After Hair, Jones got cast in the Broadway revival of Pippin, where she starred as the lead love interest. But in 2015, she originated the role of Heidi Hansen in Dear Evan Hansen, the mother of the title character, that would eventually win her a Tony for Best Featured Actress in a Musical. 

“It was an entirely original story, which is pretty rare these days,” Jones said. “And the way that the writers and the creative team developed it, they developed it with us. A lot of us were there from the very beginning and it developed over time and so we really got to grow with the characters. The characters grew with us.” 

The show, which won Best Musical at the Tony Awards, touched the hearts of many with its discussions of mental health that contributed to its mainstream success. Jones believes the show was special due to its realism. 

“What I loved about it was that the show was unafraid to show the things that we keep inside, that we think are ugly sides of ourselves,” Jones said. “The things that show other people our beef, our rage, our fear, our anxiety, all of these things were suddenly just put up as part of the story … I really feel like that’s such a rare and gorgeous experience.”

Jones expressed apprehension at the idea of going to the Tony Awards after she was nominated, where she would potentially have to go on stage and give a speech. Her childhood shyness showed itself again. 

However, when the awards came around, she only felt overwhelming support and love. 

“When I was finally there, at the award show in Radio City Music Hall with all of my friends and my beautiful community of actors and creative people and producers, when I got up on stage to accept the award, it just felt like I was wrapped in a big hug of love,” Jones said. “It was really beautiful.” 

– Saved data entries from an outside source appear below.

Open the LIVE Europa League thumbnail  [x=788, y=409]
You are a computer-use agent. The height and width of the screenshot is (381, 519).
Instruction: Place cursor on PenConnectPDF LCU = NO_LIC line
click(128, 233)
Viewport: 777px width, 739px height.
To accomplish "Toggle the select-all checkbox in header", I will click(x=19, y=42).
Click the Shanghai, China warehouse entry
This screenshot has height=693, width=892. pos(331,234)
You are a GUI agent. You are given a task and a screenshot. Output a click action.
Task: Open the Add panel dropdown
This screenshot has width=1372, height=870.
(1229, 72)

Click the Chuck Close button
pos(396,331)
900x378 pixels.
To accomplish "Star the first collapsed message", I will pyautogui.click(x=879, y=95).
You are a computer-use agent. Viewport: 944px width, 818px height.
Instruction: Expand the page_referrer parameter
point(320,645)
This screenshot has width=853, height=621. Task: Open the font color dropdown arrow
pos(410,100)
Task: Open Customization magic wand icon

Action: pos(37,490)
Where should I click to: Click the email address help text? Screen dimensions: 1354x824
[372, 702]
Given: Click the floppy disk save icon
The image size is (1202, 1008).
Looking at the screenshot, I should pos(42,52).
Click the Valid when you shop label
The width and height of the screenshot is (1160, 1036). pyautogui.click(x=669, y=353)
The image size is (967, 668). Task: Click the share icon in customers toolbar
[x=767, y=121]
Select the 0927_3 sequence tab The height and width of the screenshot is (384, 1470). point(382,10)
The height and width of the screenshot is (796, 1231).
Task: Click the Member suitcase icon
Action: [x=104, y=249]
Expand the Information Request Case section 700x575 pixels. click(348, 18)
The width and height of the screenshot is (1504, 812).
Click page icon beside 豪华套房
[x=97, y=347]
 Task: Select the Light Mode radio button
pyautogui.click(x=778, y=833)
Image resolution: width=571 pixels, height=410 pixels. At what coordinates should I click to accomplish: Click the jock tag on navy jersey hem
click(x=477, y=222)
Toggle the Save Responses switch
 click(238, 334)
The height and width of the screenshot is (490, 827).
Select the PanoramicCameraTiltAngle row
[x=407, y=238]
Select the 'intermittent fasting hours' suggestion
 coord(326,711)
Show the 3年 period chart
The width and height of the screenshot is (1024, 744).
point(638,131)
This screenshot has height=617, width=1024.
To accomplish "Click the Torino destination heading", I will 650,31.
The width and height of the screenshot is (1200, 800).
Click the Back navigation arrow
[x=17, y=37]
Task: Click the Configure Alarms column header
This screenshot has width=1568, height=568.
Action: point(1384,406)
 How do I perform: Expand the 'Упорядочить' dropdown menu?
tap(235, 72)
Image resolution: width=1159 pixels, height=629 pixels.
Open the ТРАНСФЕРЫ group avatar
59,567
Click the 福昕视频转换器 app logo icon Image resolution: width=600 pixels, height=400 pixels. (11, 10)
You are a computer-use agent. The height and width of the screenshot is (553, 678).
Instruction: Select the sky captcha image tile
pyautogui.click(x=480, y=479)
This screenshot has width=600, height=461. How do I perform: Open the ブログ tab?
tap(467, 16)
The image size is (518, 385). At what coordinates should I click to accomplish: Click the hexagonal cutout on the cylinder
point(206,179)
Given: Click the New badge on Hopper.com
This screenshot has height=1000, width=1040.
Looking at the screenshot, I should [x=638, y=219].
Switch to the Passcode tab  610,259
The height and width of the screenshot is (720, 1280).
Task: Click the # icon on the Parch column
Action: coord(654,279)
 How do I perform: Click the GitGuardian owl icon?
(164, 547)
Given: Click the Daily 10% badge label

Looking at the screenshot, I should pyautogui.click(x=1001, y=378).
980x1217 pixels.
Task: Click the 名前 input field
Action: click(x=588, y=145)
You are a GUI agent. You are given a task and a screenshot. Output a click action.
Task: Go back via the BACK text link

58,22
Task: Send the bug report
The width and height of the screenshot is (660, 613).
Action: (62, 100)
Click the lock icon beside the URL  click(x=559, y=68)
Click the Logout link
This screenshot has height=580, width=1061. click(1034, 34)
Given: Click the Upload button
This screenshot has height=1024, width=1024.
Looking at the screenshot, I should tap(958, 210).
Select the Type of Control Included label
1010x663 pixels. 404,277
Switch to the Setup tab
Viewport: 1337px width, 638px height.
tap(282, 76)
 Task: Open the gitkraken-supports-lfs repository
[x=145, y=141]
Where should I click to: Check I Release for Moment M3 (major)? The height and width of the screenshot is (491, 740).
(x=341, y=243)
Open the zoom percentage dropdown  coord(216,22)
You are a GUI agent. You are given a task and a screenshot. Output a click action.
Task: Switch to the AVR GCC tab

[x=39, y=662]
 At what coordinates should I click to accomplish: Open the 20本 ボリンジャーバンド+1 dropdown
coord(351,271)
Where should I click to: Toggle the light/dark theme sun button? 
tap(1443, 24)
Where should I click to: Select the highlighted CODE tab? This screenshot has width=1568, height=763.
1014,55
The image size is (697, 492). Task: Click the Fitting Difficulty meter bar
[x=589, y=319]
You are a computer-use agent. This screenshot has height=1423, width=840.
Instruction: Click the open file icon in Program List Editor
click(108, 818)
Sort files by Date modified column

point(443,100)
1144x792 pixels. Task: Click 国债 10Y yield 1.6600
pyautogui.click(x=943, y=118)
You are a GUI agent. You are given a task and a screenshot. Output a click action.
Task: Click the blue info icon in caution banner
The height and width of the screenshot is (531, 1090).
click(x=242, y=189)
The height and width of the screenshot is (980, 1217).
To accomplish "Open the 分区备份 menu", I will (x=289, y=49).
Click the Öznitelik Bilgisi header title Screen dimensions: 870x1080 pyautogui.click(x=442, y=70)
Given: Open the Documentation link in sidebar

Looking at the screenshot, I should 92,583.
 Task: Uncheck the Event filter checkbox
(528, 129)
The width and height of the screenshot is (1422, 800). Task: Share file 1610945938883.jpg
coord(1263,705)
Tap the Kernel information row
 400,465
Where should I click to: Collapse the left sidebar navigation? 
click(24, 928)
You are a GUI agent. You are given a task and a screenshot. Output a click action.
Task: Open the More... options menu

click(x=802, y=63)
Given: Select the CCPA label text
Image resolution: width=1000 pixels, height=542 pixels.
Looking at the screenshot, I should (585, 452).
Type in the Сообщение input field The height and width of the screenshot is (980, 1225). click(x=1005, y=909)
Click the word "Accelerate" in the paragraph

Now, Jones has been focusing more on film and television work as well as her 2023 concert tour, which is coming to Aventura Arts & Cultural Center on January 15th. 

When asked about her future goals, Jones left her options open, expressing contentment with her current path. 

“(I’m doing) a lot of these concerts, which I love,” Jones said. “I love singing, and it gives me an opportunity to be in front of an audience again, but I do miss doing theater. So I’m really open for all of it right now. It’s all happening, and I’m really thrilled about where it’s going right now.”